And outside experts said this study highlights another problem that affects the health of bees.
'Least worst' place for bees
This area — which Otto called "America's last honeybee refuge" — lost about 1,630 square kilometres of prime bee habitat, according to the study published Monday in the Proceedings of the National Academy of Sciences.
And bees that have a hard time finding food are less likely to survive the winter, Otto said. They may not be hungry, he said, but they aren't healthy either.
John Miller, who is in his 49th year as a North Dakota commercial beekeeper, said the Dakotas and Minnesota were once the last best place for bees.
"Now they are the least worst," he said.
Miller, whose business was started in 1894 by his great-grandfather, has watched the average colony honey production drop from 54 kilograms per hive 30 years ago to about 23 kilograms now.
But the price has gone up fivefold, and beekeepers like Miller are getting paid to truck their bees to California to pollinate crops there, mostly almonds.
The U.S. federal government pays farmers to keep some land wild and that benefits bees that feast on grasslands, flowers and weeds, Otto said.
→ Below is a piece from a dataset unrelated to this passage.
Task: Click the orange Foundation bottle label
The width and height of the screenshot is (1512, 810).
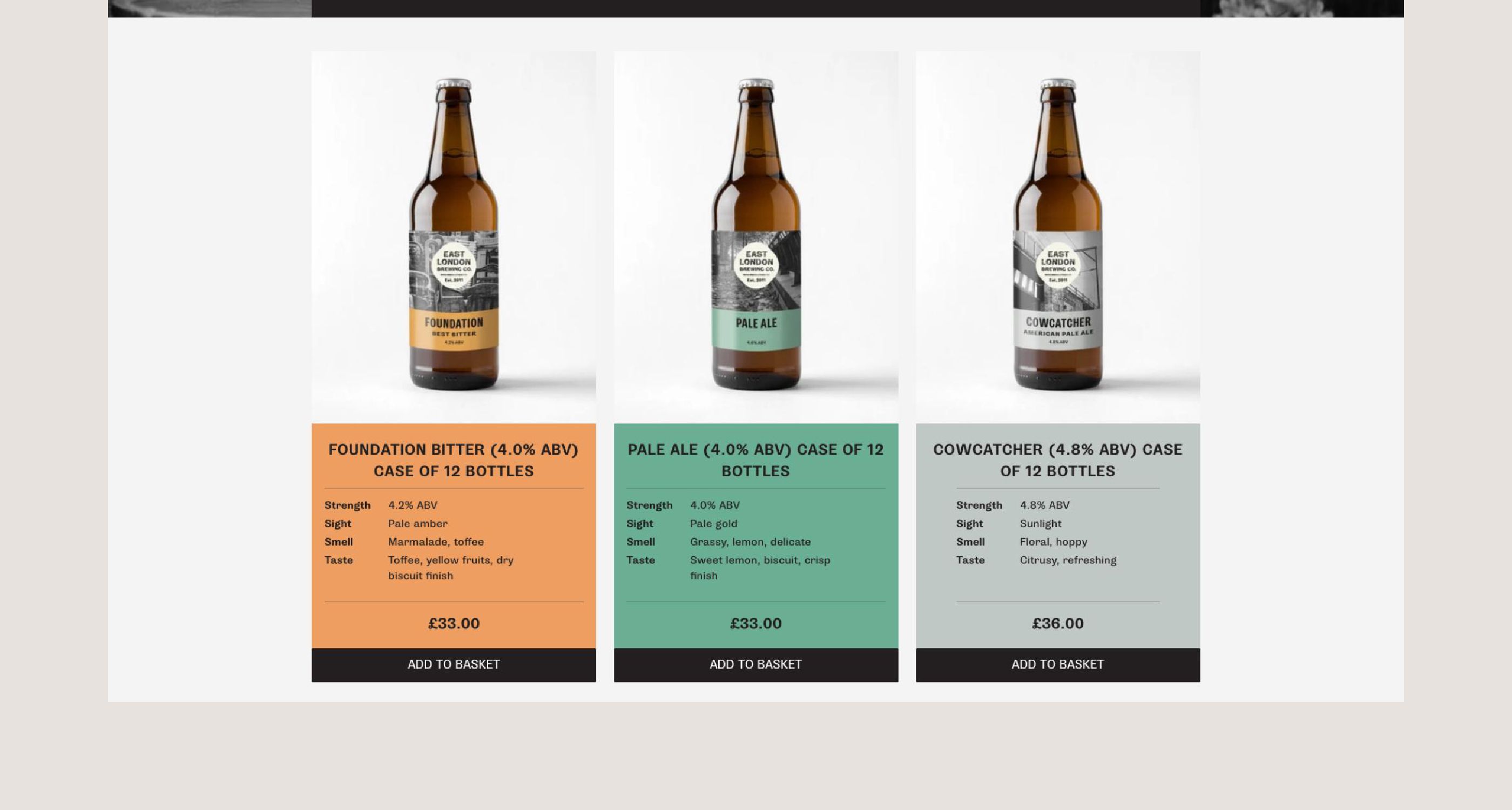Action: coord(454,330)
But the conservation program has a cap on how much land it will pay for — and during the ethanol boom, farmers found they could make more money in corn and soybeans.
"Commercial beekeepers are scrambling to try to find places to take their bees when they are not in a crop requiring pollination," U.S. Department of Agriculture bee researcher Diana Cox-Foster, who was not part of the study, said in an email.
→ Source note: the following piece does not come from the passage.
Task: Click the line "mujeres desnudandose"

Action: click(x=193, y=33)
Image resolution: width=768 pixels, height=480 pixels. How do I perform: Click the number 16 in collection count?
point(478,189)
"The conservation lands of the Northern Great Plains were a go-to spot," she wrote.
No bees? Less colourful food
More than one-third of America's commercial colonies spend summer in the Northern Great Plains. The area east of the Dakotas is too developed, and the weather to the west is too dry, Otto said.
Bees are crucial pollinators for more than 90 per cent of the nation's flowering crops, including apples, nuts, avocados, broccoli, peaches, blueberries and cherries.
"Without honeybees," Otto said, "our dinner plate looks a lot less colourful."